PROBLEM TO WORK ON: The full listing should be set down again without a single alteration.

LISTED ENTRIES:
○ ○ ○ ○
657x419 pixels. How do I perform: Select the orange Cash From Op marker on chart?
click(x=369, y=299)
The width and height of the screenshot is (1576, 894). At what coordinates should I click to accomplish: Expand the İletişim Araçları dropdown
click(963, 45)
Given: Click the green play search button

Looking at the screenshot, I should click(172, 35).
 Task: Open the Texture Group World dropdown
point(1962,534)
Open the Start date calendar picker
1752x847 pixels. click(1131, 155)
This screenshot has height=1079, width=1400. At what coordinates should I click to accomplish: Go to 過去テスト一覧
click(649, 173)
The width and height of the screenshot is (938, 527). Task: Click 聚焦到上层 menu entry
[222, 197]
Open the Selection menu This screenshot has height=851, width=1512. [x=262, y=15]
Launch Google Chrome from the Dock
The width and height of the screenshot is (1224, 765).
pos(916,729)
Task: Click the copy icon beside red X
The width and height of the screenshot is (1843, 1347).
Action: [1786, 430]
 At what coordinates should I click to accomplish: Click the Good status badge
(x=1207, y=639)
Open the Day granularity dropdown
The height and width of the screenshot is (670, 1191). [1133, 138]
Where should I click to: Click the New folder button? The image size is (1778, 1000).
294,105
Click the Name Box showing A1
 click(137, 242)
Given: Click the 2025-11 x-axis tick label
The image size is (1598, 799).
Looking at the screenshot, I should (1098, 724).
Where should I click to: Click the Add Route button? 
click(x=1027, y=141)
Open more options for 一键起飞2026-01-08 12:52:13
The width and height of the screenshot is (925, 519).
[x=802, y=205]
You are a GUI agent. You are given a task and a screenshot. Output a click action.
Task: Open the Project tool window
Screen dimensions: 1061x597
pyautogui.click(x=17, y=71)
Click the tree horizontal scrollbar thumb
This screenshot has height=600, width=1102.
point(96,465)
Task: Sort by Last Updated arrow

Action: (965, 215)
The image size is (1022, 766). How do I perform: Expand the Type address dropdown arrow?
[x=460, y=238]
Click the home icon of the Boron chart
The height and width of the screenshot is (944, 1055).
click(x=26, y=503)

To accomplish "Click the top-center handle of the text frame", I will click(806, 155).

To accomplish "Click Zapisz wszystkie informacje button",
○ ○ ○ ○
OUTPUT OF THE TASK:
657x419 pixels. How do I perform: Select the orange Cash From Op marker on chart?
click(x=369, y=299)
The width and height of the screenshot is (1576, 894). At what coordinates should I click to accomplish: Expand the İletişim Araçları dropdown
click(963, 45)
Given: Click the green play search button

Looking at the screenshot, I should click(172, 35).
 Task: Open the Texture Group World dropdown
point(1962,534)
Open the Start date calendar picker
1752x847 pixels. click(1131, 155)
This screenshot has height=1079, width=1400. At what coordinates should I click to accomplish: Go to 過去テスト一覧
click(649, 173)
The width and height of the screenshot is (938, 527). Task: Click 聚焦到上层 menu entry
[222, 197]
Open the Selection menu This screenshot has height=851, width=1512. [x=262, y=15]
Launch Google Chrome from the Dock
The width and height of the screenshot is (1224, 765).
pos(916,729)
Task: Click the copy icon beside red X
The width and height of the screenshot is (1843, 1347).
Action: [1786, 430]
 At what coordinates should I click to accomplish: Click the Good status badge
(x=1207, y=639)
Open the Day granularity dropdown
The height and width of the screenshot is (670, 1191). [1133, 138]
Where should I click to: Click the New folder button? The image size is (1778, 1000).
294,105
Click the Name Box showing A1
 click(137, 242)
Given: Click the 2025-11 x-axis tick label
The image size is (1598, 799).
Looking at the screenshot, I should (1098, 724).
Where should I click to: Click the Add Route button? 
click(x=1027, y=141)
Open more options for 一键起飞2026-01-08 12:52:13
The width and height of the screenshot is (925, 519).
[x=802, y=205]
You are a GUI agent. You are given a task and a screenshot. Output a click action.
Task: Open the Project tool window
Screen dimensions: 1061x597
pyautogui.click(x=17, y=71)
Click the tree horizontal scrollbar thumb
This screenshot has height=600, width=1102.
point(96,465)
Task: Sort by Last Updated arrow

Action: (965, 215)
The image size is (1022, 766). How do I perform: Expand the Type address dropdown arrow?
[x=460, y=238]
Click the home icon of the Boron chart
The height and width of the screenshot is (944, 1055).
click(x=26, y=503)

To accomplish "Click the top-center handle of the text frame", I will click(806, 155).

To accomplish "Click Zapisz wszystkie informacje button",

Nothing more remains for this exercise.